Try it
Return the full listing exactly as it is written.

Information supplied
>>>>>

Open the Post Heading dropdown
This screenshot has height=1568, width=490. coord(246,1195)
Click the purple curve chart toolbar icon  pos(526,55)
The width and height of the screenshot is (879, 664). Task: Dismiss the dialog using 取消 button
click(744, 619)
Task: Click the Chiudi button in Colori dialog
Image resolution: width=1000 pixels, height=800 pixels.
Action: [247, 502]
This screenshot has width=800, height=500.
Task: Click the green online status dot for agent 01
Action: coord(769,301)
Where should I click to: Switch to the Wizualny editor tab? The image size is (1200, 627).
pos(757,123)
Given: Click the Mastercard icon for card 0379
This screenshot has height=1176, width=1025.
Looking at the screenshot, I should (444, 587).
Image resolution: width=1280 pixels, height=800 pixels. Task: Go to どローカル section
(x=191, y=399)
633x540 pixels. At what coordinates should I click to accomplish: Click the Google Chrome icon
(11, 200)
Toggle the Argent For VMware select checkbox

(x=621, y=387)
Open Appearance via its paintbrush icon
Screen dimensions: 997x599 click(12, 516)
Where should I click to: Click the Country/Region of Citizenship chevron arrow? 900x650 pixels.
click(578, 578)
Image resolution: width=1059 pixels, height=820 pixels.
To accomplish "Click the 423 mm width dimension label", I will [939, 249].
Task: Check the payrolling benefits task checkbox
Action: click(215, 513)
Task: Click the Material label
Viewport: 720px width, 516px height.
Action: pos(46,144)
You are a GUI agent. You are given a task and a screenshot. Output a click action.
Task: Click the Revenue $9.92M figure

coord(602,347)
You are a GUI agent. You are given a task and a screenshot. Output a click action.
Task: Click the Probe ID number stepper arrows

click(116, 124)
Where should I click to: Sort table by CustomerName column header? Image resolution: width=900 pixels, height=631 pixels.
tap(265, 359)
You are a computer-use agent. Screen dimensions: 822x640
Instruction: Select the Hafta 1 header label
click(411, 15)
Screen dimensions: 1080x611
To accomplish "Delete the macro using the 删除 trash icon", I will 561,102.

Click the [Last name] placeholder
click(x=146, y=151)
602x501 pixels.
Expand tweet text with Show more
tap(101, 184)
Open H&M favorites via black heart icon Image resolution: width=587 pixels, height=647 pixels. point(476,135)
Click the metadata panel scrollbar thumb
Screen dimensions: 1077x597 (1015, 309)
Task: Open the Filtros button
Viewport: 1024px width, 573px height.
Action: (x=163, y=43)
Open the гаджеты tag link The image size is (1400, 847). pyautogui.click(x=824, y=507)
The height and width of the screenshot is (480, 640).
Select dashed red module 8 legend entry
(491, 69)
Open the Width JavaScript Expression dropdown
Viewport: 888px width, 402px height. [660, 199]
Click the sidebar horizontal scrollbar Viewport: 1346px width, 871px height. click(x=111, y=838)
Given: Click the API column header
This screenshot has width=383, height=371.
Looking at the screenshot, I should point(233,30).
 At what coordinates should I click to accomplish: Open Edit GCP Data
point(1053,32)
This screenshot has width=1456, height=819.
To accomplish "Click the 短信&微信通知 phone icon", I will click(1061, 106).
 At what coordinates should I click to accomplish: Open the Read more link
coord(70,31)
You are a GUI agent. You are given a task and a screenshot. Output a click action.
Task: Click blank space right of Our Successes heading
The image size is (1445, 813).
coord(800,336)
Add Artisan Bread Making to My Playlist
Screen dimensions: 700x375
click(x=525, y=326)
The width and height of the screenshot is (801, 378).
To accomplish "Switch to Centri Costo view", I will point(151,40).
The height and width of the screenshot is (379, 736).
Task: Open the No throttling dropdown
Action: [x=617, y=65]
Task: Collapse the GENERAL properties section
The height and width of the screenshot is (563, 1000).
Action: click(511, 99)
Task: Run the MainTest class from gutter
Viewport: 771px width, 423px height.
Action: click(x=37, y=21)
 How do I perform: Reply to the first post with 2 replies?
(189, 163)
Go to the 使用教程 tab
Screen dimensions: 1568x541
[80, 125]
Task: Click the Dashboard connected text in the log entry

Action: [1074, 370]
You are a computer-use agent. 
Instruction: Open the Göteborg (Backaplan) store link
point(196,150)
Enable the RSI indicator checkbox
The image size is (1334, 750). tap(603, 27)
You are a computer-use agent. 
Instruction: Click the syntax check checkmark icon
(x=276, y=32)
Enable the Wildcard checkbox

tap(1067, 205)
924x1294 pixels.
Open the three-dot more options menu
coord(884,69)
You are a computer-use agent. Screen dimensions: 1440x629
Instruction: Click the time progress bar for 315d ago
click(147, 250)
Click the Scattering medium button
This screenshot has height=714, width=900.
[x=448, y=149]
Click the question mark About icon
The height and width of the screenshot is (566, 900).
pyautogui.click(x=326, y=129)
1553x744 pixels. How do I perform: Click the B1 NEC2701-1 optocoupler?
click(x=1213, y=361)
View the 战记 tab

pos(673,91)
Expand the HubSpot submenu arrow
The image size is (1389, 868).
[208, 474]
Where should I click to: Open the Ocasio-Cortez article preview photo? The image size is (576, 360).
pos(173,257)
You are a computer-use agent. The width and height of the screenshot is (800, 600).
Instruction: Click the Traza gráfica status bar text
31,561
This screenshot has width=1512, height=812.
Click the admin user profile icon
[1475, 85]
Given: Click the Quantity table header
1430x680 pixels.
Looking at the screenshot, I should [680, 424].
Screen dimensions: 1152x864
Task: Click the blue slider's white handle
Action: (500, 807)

<<<<<

Answer area
Open the Post Heading dropdown
This screenshot has height=1568, width=490. coord(246,1195)
Click the purple curve chart toolbar icon  pos(526,55)
The width and height of the screenshot is (879, 664). Task: Dismiss the dialog using 取消 button
click(744, 619)
Task: Click the Chiudi button in Colori dialog
Image resolution: width=1000 pixels, height=800 pixels.
Action: [247, 502]
This screenshot has width=800, height=500.
Task: Click the green online status dot for agent 01
Action: coord(769,301)
Where should I click to: Switch to the Wizualny editor tab? The image size is (1200, 627).
pos(757,123)
Given: Click the Mastercard icon for card 0379
This screenshot has height=1176, width=1025.
Looking at the screenshot, I should (444, 587).
Image resolution: width=1280 pixels, height=800 pixels. Task: Go to どローカル section
(x=191, y=399)
633x540 pixels. At what coordinates should I click to accomplish: Click the Google Chrome icon
(11, 200)
Toggle the Argent For VMware select checkbox

(x=621, y=387)
Open Appearance via its paintbrush icon
Screen dimensions: 997x599 click(12, 516)
Where should I click to: Click the Country/Region of Citizenship chevron arrow? 900x650 pixels.
click(578, 578)
Image resolution: width=1059 pixels, height=820 pixels.
To accomplish "Click the 423 mm width dimension label", I will [939, 249].
Task: Check the payrolling benefits task checkbox
Action: click(215, 513)
Task: Click the Material label
Viewport: 720px width, 516px height.
Action: pos(46,144)
You are a GUI agent. You are given a task and a screenshot. Output a click action.
Task: Click the Revenue $9.92M figure

coord(602,347)
You are a GUI agent. You are given a task and a screenshot. Output a click action.
Task: Click the Probe ID number stepper arrows

click(116, 124)
Where should I click to: Sort table by CustomerName column header? Image resolution: width=900 pixels, height=631 pixels.
tap(265, 359)
You are a computer-use agent. Screen dimensions: 822x640
Instruction: Select the Hafta 1 header label
click(411, 15)
Screen dimensions: 1080x611
To accomplish "Delete the macro using the 删除 trash icon", I will 561,102.

Click the [Last name] placeholder
click(x=146, y=151)
602x501 pixels.
Expand tweet text with Show more
tap(101, 184)
Open H&M favorites via black heart icon Image resolution: width=587 pixels, height=647 pixels. point(476,135)
Click the metadata panel scrollbar thumb
Screen dimensions: 1077x597 (1015, 309)
Task: Open the Filtros button
Viewport: 1024px width, 573px height.
Action: (x=163, y=43)
Open the гаджеты tag link The image size is (1400, 847). pyautogui.click(x=824, y=507)
The height and width of the screenshot is (480, 640).
Select dashed red module 8 legend entry
(491, 69)
Open the Width JavaScript Expression dropdown
Viewport: 888px width, 402px height. [660, 199]
Click the sidebar horizontal scrollbar Viewport: 1346px width, 871px height. click(x=111, y=838)
Given: Click the API column header
This screenshot has width=383, height=371.
Looking at the screenshot, I should point(233,30).
 At what coordinates should I click to accomplish: Open Edit GCP Data
point(1053,32)
This screenshot has width=1456, height=819.
To accomplish "Click the 短信&微信通知 phone icon", I will click(1061, 106).
 At what coordinates should I click to accomplish: Open the Read more link
coord(70,31)
You are a GUI agent. You are given a task and a screenshot. Output a click action.
Task: Click blank space right of Our Successes heading
The image size is (1445, 813).
coord(800,336)
Add Artisan Bread Making to My Playlist
Screen dimensions: 700x375
click(x=525, y=326)
The width and height of the screenshot is (801, 378).
To accomplish "Switch to Centri Costo view", I will point(151,40).
The height and width of the screenshot is (379, 736).
Task: Open the No throttling dropdown
Action: [x=617, y=65]
Task: Collapse the GENERAL properties section
The height and width of the screenshot is (563, 1000).
Action: click(511, 99)
Task: Run the MainTest class from gutter
Viewport: 771px width, 423px height.
Action: click(x=37, y=21)
 How do I perform: Reply to the first post with 2 replies?
(189, 163)
Go to the 使用教程 tab
Screen dimensions: 1568x541
[80, 125]
Task: Click the Dashboard connected text in the log entry

Action: [1074, 370]
You are a computer-use agent. 
Instruction: Open the Göteborg (Backaplan) store link
point(196,150)
Enable the RSI indicator checkbox
The image size is (1334, 750). tap(603, 27)
You are a computer-use agent. 
Instruction: Click the syntax check checkmark icon
(x=276, y=32)
Enable the Wildcard checkbox

tap(1067, 205)
924x1294 pixels.
Open the three-dot more options menu
coord(884,69)
You are a computer-use agent. Screen dimensions: 1440x629
Instruction: Click the time progress bar for 315d ago
click(147, 250)
Click the Scattering medium button
This screenshot has height=714, width=900.
[x=448, y=149]
Click the question mark About icon
The height and width of the screenshot is (566, 900).
pyautogui.click(x=326, y=129)
1553x744 pixels. How do I perform: Click the B1 NEC2701-1 optocoupler?
click(x=1213, y=361)
View the 战记 tab

pos(673,91)
Expand the HubSpot submenu arrow
The image size is (1389, 868).
[208, 474]
Where should I click to: Open the Ocasio-Cortez article preview photo? The image size is (576, 360).
pos(173,257)
You are a computer-use agent. The width and height of the screenshot is (800, 600).
Instruction: Click the Traza gráfica status bar text
31,561
This screenshot has width=1512, height=812.
Click the admin user profile icon
[1475, 85]
Given: Click the Quantity table header
1430x680 pixels.
Looking at the screenshot, I should [680, 424].
Screen dimensions: 1152x864
Task: Click the blue slider's white handle
Action: (500, 807)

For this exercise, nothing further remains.